Je m'avance vers l'HCA et passe les portes automatiques. L'hôtesse d'accueil me reconnaît et me lance un sourire compatissant en m'indiquant le numéro de la nouvelle chambre de Noa.
J'avoue que venir ici est toujours compliqué. Après, je me demande pourquoi c'est compliqué. Noa a toujours connu cette vie et pourtant, c'est la fille la plus solaire que je ne connaisse. En fait, je suis mal parce que je pense que sa vie est triste alors que pas du tout. Enfin... c'est ce qu'elle dit.

Elle n'a jamais connu autre chose. Donc pour elle c'est normal.
Ses amis vivent eux aussi ici. Elle va à l'école ici.
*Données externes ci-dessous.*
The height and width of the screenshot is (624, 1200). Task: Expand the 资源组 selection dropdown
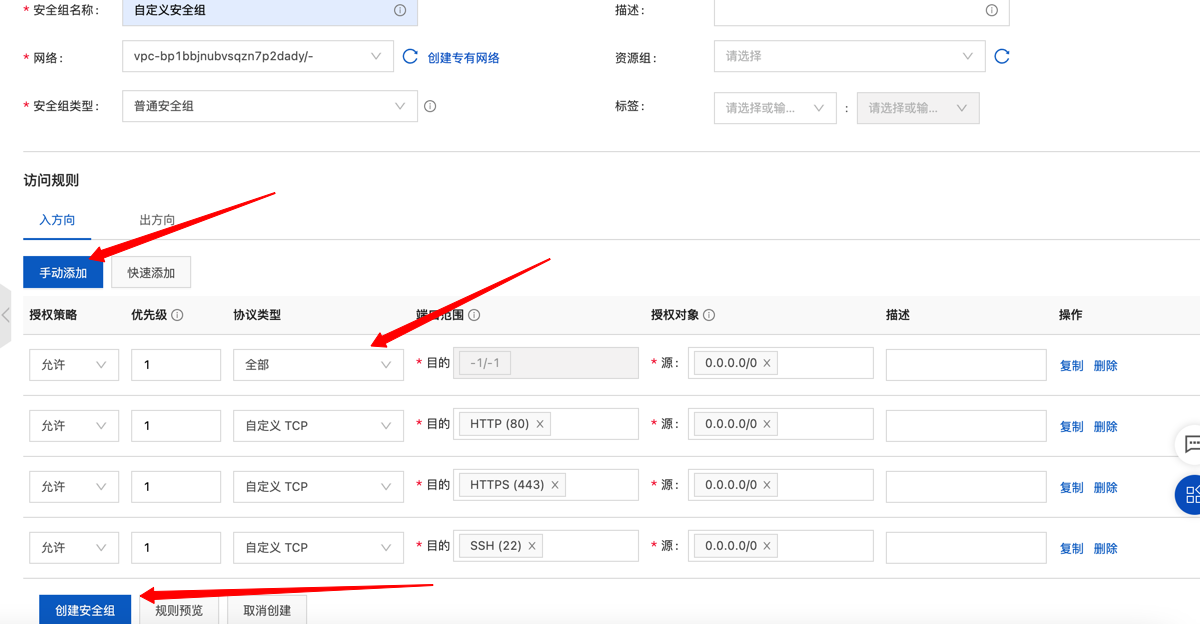[x=849, y=57]
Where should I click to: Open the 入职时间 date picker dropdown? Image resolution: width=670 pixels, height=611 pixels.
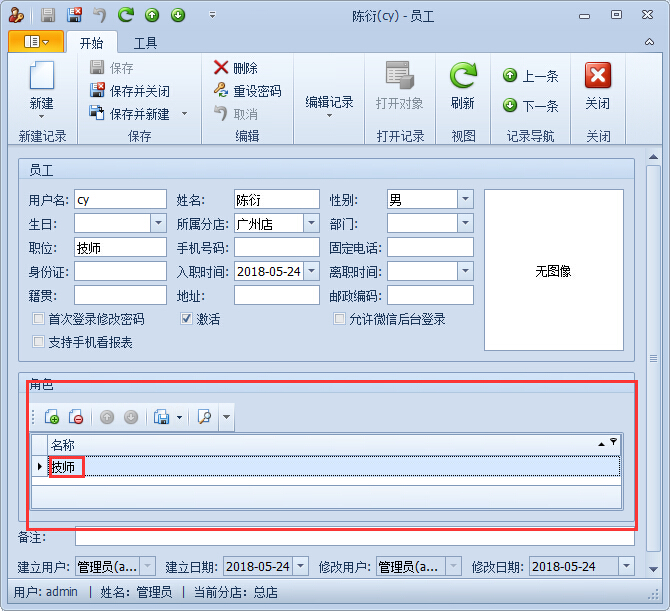(311, 271)
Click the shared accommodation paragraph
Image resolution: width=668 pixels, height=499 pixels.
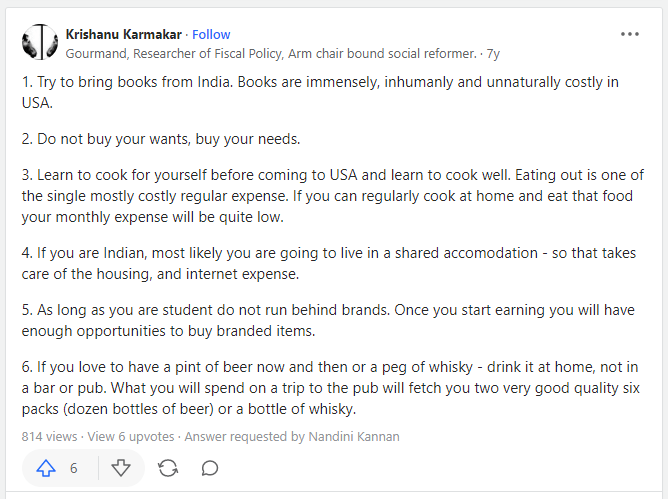(328, 263)
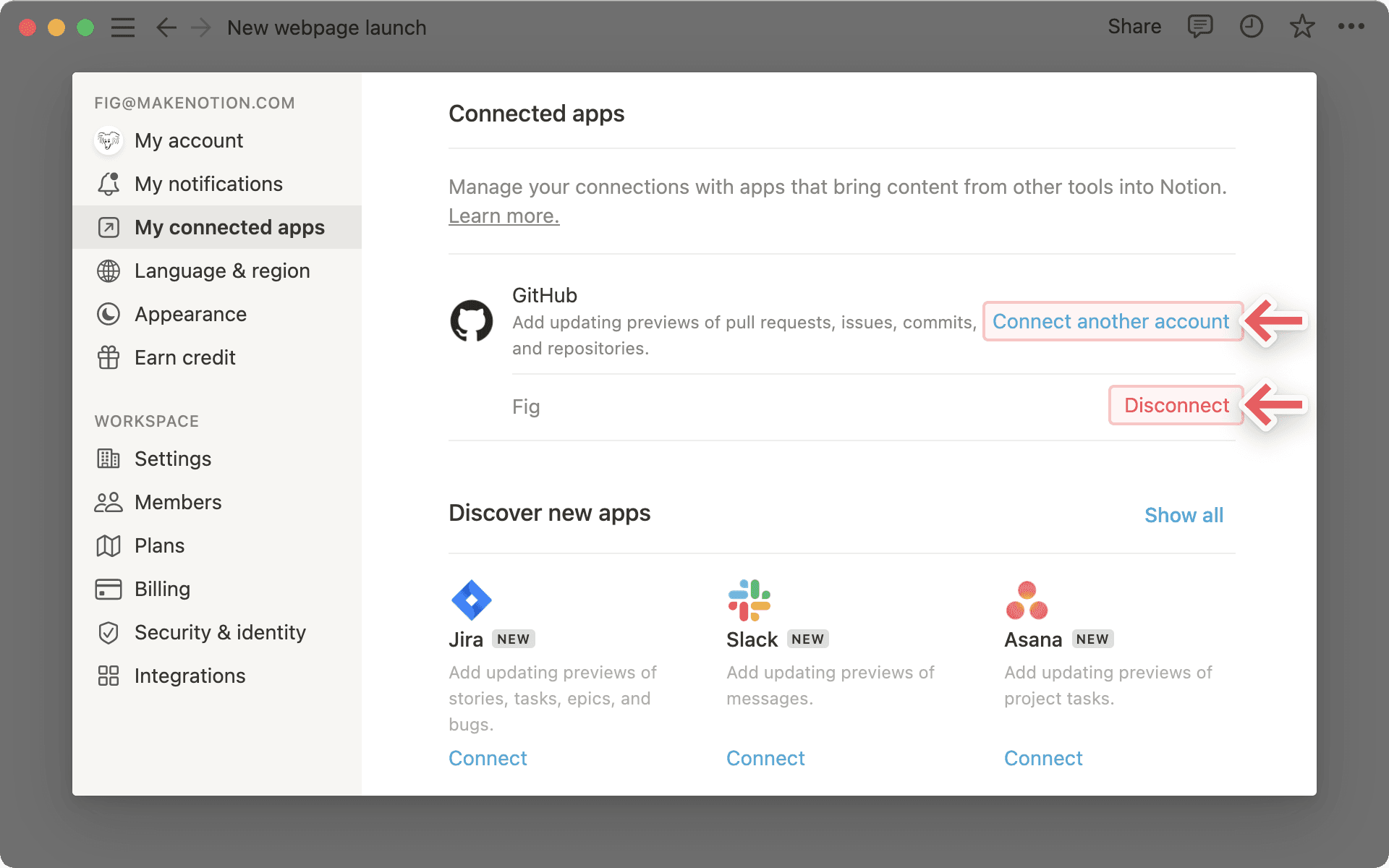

Elle dort ici. Elle joue ici.
Elle grandit ici.

Rien que d'y penser, ça m'angoisse. J'aimerais tellement autre chose pour elle.
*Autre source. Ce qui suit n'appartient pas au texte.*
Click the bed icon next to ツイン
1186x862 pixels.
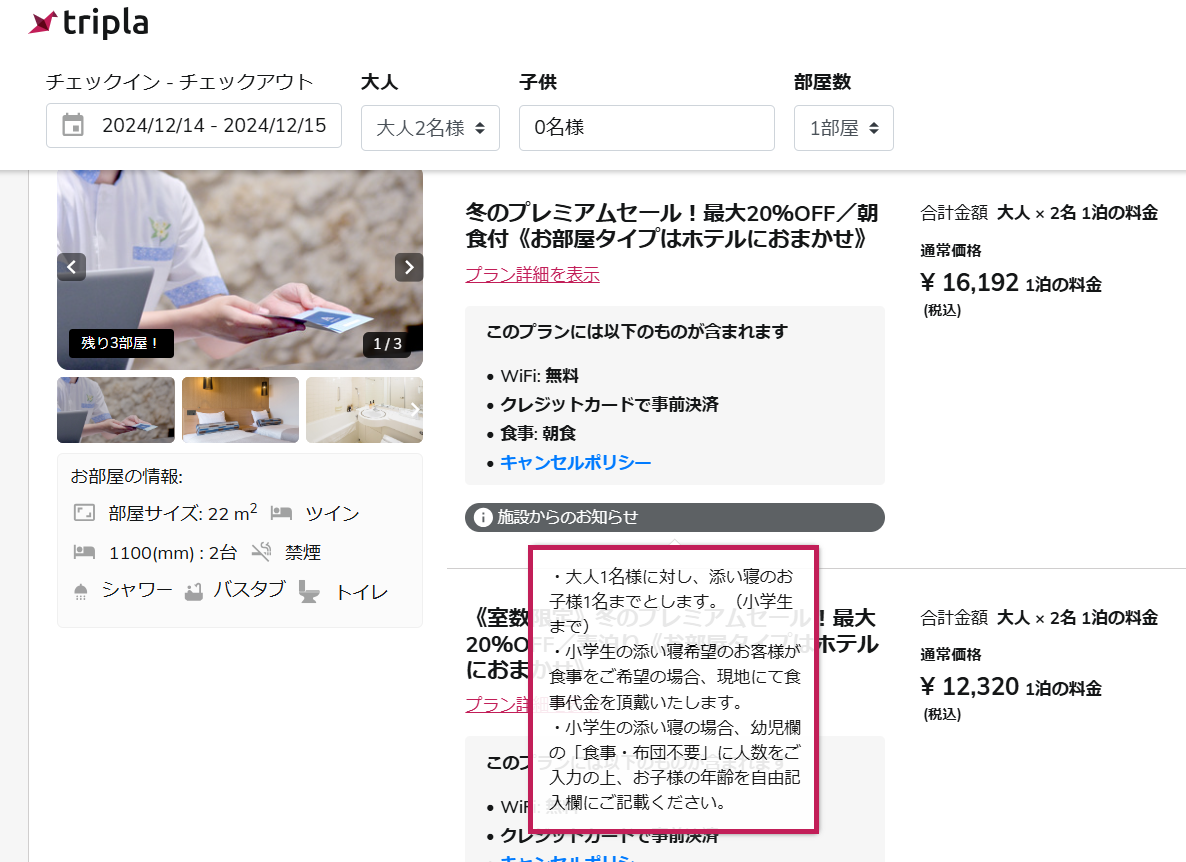click(x=281, y=513)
Les murs blancs des longs couloirs se succèdent. Parfois, quelques portes sont ouvertes et j'aperçois des patients allongés sur leur lit.
La plupart regardent la télévision et restent dans leur chambre toute la journée. C'est ce que me dit Noa.
Elle est curieuse, j'imagine que c'est ce que font les enfants de son âge. Enfin, ceux qui vivent ici.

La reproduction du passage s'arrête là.